Following the route description for Hook Canyon, I was able to locate the large pine tree and anchor for the first rappel with ease.  Someone had recently added a new and second piece of webbing.  I checked to ensure everything was in good order and rigged for my rappel.  Bluugnome says 120' to the bottom, another site says 150'.  I marked off 150' and dropped my rope.  Setting up a biner blocker, I tied my 75' pull cord to the short end and rappelled on a single rope.  A nice rappel, with plenty of ledge systems in the slanted drop if needing to stop.  The final 50' is vertical. The 150' of rope was more than enough, and the pull was clean and easy.  The terrain is very steep, making gathering the rope a bit of a hassle, but quickly done.  Take care with the down climb, and be prepared to take a few butt plants in the soft dirt and leafy underfoot. 

“Hook Canyon” copyright BrickBarnBlog2014

More than a few down climbs of 10' or more, all are easily done in chimney format, feet on one side, back on the other.  Most are simply steps down boulders.  Not to much route finding, just hiking.  This is not a slot canyon.  It is very unremarkable in many ways, just beautiful walls of solid sandstone. It is certainly not a canyon that would be worth the effort just "to do".  The final rappel I had to rebuild.  Plenty of trees dot the hillside which the Bluugnome authors describe for the rappel, no webbing was found and the hillside is dirty and would be a mess of dirt and rocks coming down on top of you from the rope movement.  I elected to set up an anchor  directly in the wash and rappel / walk down the stream bed.  This involves a rugged turn to a small 35' rappel and a more difficult pull, but that worked for me.
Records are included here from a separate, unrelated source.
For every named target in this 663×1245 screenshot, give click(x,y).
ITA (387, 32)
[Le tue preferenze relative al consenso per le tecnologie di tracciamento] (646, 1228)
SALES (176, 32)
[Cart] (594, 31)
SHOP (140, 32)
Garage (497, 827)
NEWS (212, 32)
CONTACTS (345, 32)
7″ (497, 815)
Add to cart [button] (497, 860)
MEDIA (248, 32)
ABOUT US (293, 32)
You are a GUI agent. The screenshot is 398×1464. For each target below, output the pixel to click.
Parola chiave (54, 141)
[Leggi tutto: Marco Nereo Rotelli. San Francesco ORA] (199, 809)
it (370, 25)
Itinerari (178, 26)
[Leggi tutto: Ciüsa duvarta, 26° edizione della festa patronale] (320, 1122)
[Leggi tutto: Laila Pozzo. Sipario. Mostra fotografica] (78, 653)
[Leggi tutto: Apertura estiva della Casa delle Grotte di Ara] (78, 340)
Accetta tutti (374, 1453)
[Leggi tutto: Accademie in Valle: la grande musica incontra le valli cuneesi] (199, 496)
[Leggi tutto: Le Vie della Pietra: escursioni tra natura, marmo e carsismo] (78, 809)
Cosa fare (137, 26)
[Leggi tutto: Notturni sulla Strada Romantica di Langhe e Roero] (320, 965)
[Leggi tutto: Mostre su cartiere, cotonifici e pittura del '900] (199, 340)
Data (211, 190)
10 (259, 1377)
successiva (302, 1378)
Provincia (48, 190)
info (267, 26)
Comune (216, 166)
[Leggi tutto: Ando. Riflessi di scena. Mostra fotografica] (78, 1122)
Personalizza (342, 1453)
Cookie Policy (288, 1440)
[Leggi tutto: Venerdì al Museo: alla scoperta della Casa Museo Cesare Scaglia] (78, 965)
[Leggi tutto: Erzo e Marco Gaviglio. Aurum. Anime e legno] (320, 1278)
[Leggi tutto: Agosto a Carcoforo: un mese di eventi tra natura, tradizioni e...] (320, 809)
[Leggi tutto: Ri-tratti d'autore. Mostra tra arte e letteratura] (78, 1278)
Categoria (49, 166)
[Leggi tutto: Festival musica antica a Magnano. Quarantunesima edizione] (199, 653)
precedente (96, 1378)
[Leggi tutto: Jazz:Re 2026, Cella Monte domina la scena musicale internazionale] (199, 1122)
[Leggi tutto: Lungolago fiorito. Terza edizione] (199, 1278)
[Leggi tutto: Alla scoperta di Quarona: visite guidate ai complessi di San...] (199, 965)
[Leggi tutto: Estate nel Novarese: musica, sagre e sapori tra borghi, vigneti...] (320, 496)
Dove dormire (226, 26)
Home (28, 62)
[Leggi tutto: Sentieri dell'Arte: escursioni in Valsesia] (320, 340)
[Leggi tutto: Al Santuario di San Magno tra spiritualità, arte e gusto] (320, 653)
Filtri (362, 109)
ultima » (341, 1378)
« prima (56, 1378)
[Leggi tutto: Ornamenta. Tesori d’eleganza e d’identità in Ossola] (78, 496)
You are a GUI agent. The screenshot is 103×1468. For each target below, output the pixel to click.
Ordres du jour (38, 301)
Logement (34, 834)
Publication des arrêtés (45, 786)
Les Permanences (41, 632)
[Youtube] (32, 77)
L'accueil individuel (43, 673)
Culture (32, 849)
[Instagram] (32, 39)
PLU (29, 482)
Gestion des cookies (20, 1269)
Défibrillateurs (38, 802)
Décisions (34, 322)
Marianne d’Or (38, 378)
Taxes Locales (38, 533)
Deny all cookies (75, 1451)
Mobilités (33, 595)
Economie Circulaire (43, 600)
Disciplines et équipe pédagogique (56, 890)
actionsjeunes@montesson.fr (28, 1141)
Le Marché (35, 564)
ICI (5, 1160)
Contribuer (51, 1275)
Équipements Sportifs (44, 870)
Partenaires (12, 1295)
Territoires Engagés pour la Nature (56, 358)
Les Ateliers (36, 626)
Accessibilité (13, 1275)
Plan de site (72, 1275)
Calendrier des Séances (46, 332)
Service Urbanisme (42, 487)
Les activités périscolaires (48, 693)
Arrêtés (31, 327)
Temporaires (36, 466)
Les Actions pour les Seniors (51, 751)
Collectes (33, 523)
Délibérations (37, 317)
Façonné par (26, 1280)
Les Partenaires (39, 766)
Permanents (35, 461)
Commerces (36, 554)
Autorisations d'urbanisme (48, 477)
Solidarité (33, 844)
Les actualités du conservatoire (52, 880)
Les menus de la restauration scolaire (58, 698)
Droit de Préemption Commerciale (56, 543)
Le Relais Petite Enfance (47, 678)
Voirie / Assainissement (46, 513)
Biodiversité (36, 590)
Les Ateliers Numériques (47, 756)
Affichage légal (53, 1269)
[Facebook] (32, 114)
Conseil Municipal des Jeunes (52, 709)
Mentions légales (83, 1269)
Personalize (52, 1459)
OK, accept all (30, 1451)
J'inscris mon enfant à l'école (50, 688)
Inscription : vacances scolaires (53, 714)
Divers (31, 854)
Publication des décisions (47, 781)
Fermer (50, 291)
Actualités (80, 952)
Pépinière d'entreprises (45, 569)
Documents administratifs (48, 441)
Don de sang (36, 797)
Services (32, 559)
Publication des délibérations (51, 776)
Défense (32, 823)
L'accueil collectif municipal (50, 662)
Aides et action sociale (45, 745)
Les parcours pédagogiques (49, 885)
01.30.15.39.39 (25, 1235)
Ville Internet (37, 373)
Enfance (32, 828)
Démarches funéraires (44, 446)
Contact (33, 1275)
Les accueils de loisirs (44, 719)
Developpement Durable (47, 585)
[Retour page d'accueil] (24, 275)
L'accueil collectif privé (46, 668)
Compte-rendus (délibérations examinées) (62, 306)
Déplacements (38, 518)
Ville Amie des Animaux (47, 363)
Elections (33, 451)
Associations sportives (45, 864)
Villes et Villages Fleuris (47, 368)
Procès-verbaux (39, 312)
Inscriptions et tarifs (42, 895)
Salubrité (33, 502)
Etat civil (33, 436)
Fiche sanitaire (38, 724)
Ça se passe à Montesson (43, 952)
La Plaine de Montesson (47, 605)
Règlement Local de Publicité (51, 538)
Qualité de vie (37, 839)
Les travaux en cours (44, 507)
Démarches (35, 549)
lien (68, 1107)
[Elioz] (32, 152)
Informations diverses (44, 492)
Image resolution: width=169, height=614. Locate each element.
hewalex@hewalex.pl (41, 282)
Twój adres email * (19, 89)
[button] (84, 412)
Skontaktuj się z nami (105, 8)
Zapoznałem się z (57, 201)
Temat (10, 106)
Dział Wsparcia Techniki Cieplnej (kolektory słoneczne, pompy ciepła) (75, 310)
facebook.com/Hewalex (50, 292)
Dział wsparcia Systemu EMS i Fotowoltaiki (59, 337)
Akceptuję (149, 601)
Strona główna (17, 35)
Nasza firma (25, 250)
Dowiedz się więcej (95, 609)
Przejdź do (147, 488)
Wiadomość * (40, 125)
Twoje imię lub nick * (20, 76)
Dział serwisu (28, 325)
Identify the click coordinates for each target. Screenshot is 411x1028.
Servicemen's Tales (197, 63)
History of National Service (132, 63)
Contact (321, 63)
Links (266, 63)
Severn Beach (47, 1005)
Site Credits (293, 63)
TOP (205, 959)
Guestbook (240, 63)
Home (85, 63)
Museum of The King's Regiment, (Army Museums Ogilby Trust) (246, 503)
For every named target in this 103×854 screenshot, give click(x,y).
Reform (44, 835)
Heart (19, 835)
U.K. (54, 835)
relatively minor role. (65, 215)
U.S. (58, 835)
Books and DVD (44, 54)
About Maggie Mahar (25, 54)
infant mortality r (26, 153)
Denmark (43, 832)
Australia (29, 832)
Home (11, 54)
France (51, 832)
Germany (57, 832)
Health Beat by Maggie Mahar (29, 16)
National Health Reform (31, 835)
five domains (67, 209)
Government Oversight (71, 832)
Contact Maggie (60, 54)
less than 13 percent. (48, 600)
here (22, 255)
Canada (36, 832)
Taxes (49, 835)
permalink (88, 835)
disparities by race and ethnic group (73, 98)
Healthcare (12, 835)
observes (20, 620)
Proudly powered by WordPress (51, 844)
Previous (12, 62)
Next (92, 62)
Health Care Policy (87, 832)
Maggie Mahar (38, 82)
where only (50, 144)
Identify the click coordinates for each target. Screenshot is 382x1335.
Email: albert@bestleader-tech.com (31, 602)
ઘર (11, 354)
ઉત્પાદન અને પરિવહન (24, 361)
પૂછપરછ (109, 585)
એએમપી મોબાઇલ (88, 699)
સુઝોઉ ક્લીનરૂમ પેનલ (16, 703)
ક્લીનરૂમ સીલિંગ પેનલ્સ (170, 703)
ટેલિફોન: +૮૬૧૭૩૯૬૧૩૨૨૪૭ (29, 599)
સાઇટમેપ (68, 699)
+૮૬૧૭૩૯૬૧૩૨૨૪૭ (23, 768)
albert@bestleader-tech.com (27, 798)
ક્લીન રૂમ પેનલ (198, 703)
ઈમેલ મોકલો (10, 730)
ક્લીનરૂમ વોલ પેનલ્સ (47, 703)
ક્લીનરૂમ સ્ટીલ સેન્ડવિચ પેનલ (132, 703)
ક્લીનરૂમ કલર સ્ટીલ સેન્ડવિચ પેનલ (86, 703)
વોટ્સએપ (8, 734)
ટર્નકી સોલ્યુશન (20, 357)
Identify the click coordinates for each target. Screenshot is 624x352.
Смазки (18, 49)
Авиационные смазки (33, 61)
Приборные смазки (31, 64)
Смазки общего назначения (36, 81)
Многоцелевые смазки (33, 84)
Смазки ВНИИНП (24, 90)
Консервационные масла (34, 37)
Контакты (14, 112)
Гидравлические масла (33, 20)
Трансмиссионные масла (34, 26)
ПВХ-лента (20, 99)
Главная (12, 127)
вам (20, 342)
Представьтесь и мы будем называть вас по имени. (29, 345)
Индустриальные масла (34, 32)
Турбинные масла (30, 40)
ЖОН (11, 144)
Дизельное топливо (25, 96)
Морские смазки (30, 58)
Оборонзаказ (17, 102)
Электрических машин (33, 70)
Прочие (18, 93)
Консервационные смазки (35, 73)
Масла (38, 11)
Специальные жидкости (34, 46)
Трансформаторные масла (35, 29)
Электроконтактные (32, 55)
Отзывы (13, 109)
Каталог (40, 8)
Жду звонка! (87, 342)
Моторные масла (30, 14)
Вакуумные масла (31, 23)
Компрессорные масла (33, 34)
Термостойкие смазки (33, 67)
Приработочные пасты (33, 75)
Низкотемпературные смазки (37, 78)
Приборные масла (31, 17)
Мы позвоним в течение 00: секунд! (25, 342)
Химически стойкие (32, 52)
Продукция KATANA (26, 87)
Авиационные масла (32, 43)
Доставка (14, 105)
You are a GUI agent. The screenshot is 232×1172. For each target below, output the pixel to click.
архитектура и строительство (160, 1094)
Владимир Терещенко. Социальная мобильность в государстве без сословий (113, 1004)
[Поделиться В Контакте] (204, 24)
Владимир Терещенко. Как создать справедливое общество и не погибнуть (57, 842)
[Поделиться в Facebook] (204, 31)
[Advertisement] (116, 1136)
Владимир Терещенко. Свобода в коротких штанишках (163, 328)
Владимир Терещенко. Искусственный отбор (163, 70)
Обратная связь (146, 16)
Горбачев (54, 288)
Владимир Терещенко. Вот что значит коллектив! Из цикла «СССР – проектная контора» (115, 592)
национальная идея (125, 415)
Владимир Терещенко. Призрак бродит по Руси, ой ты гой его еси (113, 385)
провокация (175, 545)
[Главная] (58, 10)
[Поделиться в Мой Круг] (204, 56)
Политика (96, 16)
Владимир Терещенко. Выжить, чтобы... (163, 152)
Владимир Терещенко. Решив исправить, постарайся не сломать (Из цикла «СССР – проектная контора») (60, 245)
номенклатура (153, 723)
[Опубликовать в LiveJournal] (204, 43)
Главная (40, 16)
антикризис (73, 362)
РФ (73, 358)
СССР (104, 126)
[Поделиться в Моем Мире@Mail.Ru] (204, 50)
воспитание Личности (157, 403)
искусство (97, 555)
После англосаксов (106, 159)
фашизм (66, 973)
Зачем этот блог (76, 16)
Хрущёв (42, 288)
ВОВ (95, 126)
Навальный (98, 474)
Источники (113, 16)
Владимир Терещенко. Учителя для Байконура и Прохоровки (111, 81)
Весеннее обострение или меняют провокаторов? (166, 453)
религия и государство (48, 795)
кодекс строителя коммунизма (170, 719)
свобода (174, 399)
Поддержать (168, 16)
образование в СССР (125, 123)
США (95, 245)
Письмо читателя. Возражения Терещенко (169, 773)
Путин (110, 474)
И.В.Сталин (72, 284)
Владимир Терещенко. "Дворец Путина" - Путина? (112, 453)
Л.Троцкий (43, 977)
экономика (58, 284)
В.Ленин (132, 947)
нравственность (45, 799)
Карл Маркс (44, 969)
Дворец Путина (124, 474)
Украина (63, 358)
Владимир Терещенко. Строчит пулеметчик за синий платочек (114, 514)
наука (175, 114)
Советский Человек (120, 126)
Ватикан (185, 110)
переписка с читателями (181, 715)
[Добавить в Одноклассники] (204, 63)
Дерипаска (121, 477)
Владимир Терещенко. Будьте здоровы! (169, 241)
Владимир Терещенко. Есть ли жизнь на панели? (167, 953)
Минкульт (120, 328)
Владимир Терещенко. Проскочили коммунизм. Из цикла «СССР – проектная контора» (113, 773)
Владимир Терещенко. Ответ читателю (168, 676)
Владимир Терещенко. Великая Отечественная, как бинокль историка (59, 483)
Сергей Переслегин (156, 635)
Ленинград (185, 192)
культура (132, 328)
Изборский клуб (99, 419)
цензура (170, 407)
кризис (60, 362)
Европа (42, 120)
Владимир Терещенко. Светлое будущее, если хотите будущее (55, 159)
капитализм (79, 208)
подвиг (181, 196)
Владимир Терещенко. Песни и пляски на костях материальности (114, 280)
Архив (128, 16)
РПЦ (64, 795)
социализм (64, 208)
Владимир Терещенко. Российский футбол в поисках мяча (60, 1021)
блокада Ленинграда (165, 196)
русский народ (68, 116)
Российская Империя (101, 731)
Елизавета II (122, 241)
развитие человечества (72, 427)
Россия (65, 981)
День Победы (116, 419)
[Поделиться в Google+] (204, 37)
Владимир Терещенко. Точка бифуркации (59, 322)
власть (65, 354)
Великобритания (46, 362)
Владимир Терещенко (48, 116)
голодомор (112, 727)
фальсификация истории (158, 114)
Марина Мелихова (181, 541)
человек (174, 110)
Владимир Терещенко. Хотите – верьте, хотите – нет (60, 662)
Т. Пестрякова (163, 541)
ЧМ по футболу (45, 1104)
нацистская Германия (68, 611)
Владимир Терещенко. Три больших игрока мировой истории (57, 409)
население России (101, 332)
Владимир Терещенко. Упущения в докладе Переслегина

 I stripped off the harness and helmet to finish the hike out of the canyon.  I have been out of water for the last hour, and thankfully the canyon shade had kept me cool and feeling good.  But I was looking forward to my frozen bottle of water—nothing like cold water after a hike.  As I hiked along a ridge line toward the West Rim trail, I began to worry about my water stash placement.  Looking up the waypoint marker on my GPS for the H2O stash, I was sickened to see .65 miles west of my current location. The exact opposite direction I needed to go to return to the trailhead.  I had expected to follow the stream bed to the trail, not pick up this ridge.  No water for me until I get back to the Grotto.

 Stopping to visit with two couples who had just finished Angles Landing, I overheard one say, "yes, there's a little bit of water left," so I decided not to ask if the couple had water to spare.  I was feeling good and making good time, but dehydration can be subtle, and I knew I was pushing my luck.  We visited a moment, and I headed down the trail.  Soon this lagging group of hikers came hurrying past me.  I jokingly commented about their rush to climb another peak, and one turned to say, "we will miss the last shuttle if we don't hurry!"  Just what I needed.  Already 12 hours into the hike and no water for the past two, now I need to hurry??  I did my best to keep up with them as I crossed the bridge, a large group assembled at the Grotto for the final shuttle ride of the night.  I quickly filled my water bottle in time to turn around and see the shuttle pulling into the parking area.

 It was indeed the final shuttle of the night.  I counted my blessings as I sat in the comfort of the shuttle, thinking of all the minor missteps that could have caused me to miss my ride back to the center.  The sun was low, casting its final light rays onto the tips of the major canyon peaks.  Wow, what a glorious day.